Il est fait renvoi aux écritures susvisées pour un plus ample exposé des éléments de la cause, des moyens et prétentions des parties, conformément aux dispositions de l'article 455 du code de procédure civile.
MOTIFS
Sur la demande en paiement des charges du Gie
Pour arrêter la créance du Gie à la date du 05 février 2021, le tribunal a considéré que la résolution de son assemblée générale prévoyant une date plus tardive que celle prévue aux statuts pour l'exclusion de la Sas Alyanse Partenaires constituait une dérogation accordée à cette dernière dans son seul intérêt, de sorte qu'elle pouvait y renoncer à tout moment et qu'il était contraire au principe de bonne foi contractuelle de vouloir la contraindre à demeurer membre au-delà de cette date alors qu'elle n'occupait plus les locaux.
Selon l'article 1103 du Code civil, les contrats légalement formés tiennent lieu de loi à ceux qui les ont faits.

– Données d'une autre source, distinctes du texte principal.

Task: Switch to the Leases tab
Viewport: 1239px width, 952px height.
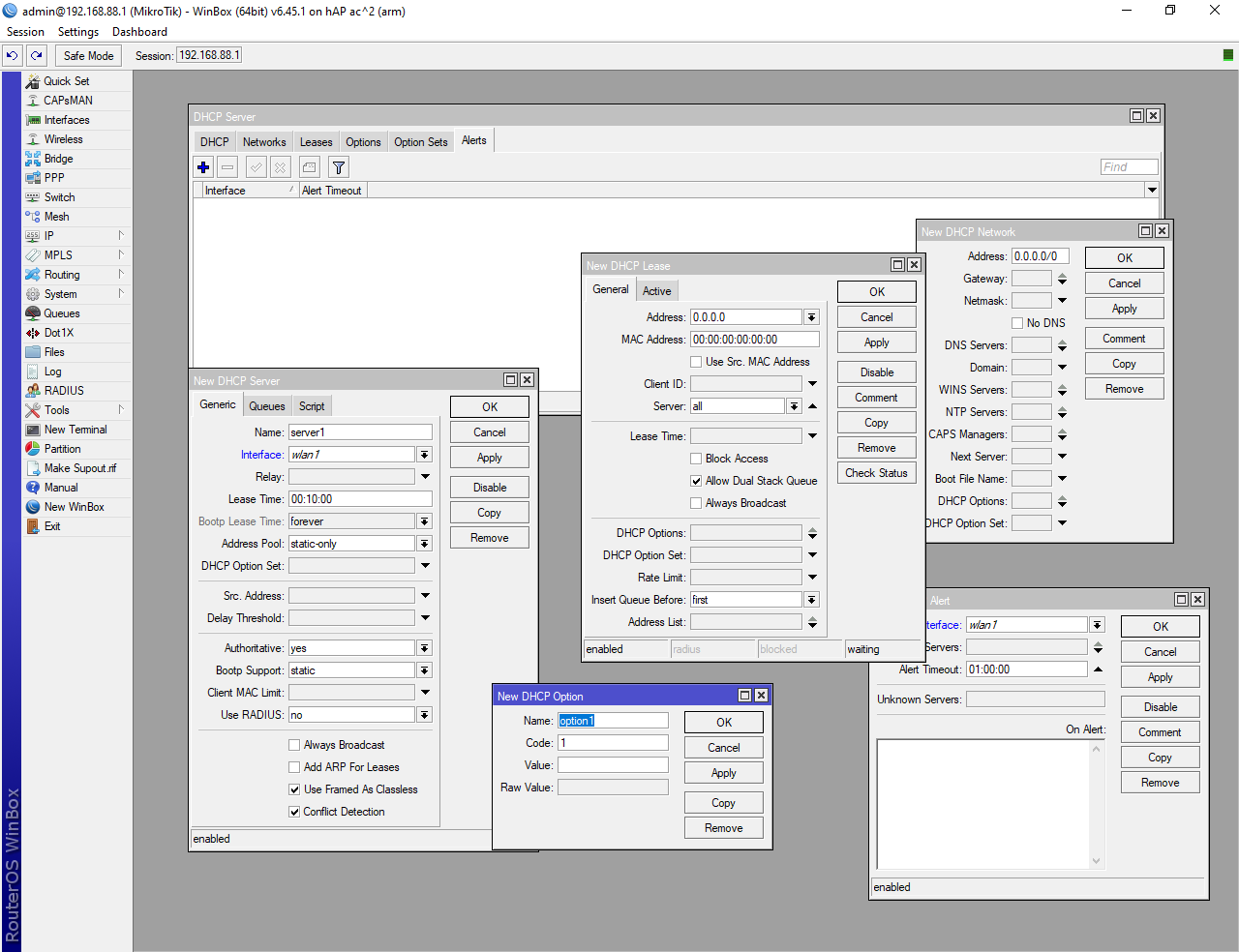Action: [316, 142]
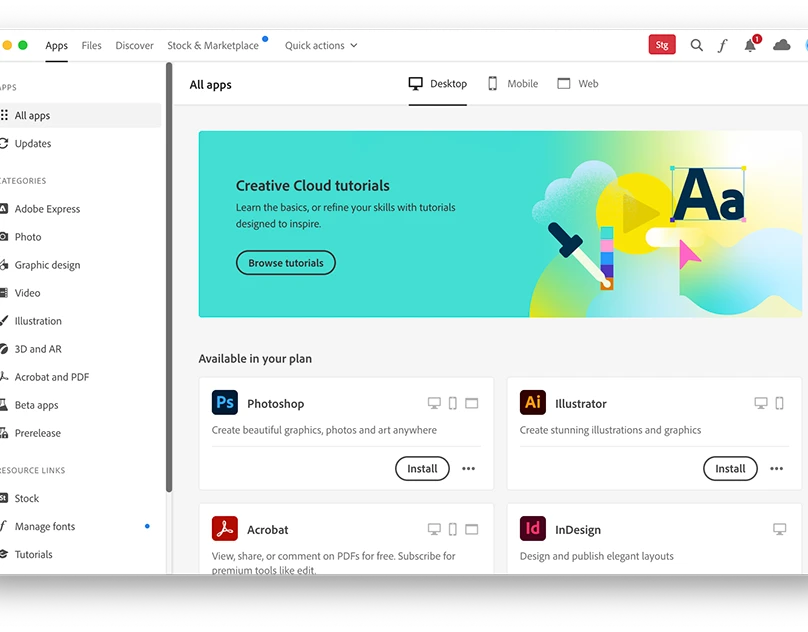Click the cloud sync status icon
Viewport: 808px width, 632px height.
tap(782, 45)
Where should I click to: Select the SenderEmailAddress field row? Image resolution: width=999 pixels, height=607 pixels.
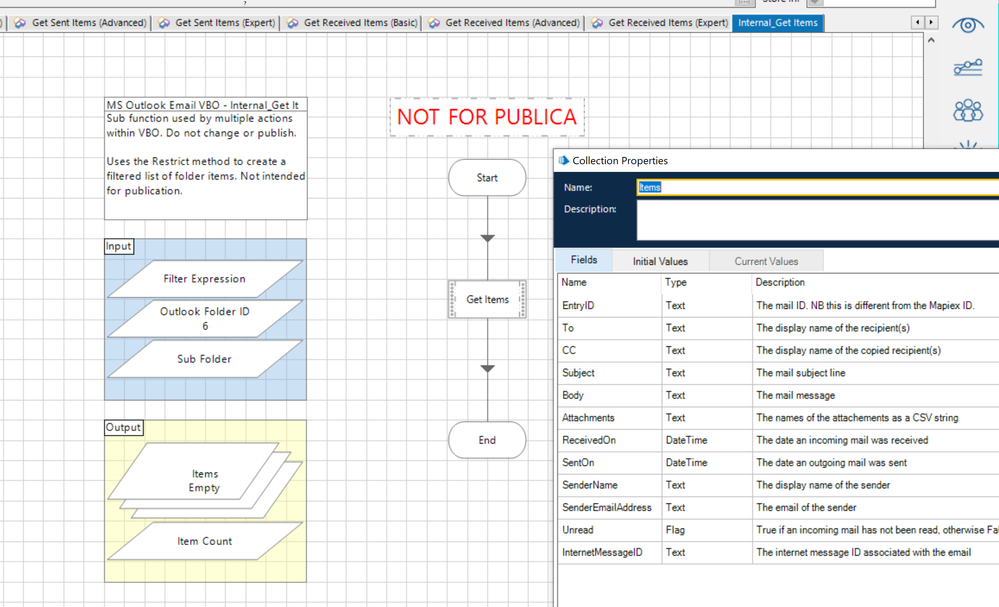tap(607, 507)
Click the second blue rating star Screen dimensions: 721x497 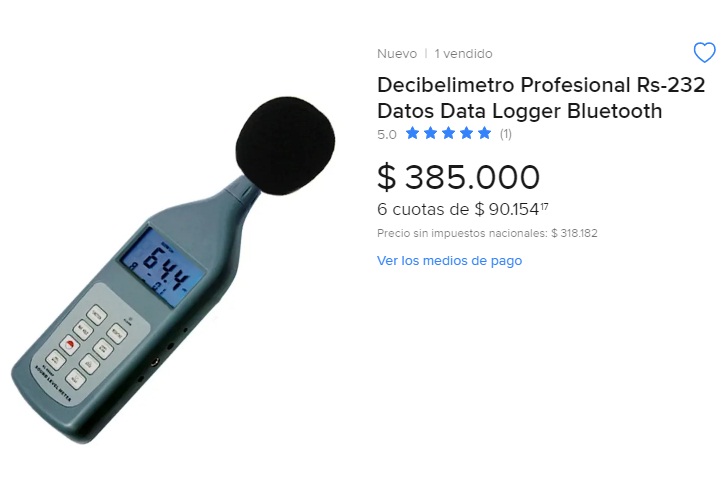pyautogui.click(x=430, y=133)
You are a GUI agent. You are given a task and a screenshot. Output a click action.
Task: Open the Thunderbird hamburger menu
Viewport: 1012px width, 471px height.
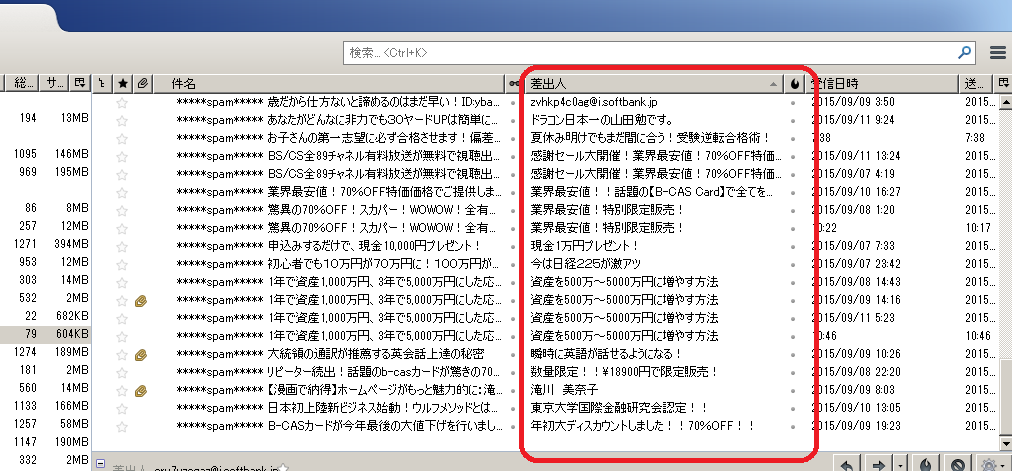click(997, 53)
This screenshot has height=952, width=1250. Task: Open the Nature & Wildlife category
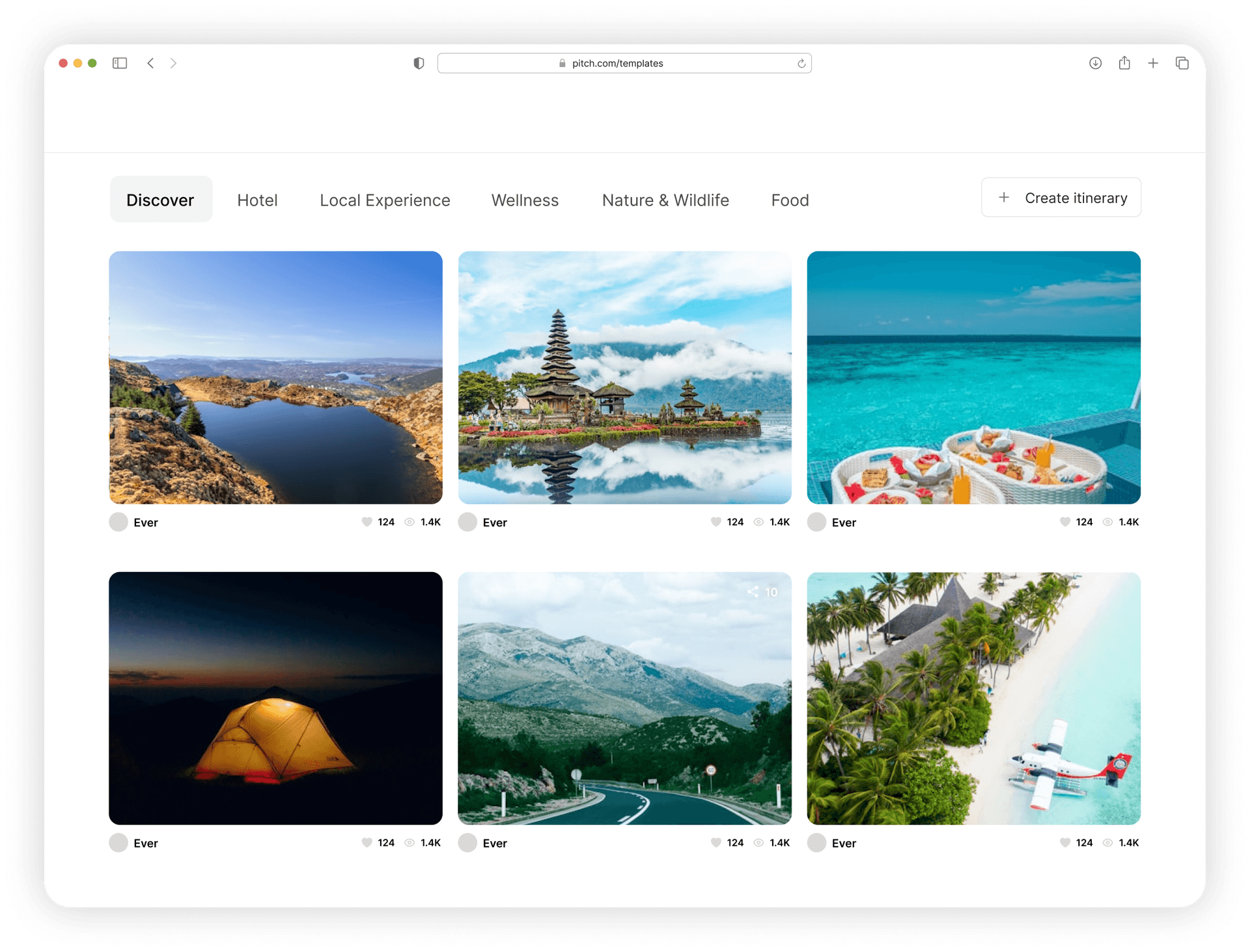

L'article 13 des statuts du Gie Caldéo relatif à l'exclusion d'un membre prévoit « l'exclusion d'un membre ne peut avoir lieu que sur décision de l'Assemblée Générale Extraordinaire des membres »,
« l'exclusion prend et produit ses effets dans les mêmes conditions et sous les mêmes réserves que le retrait »
et « le membre exclu reste engagé dans les mêmes conditions que le membre qui se retire ».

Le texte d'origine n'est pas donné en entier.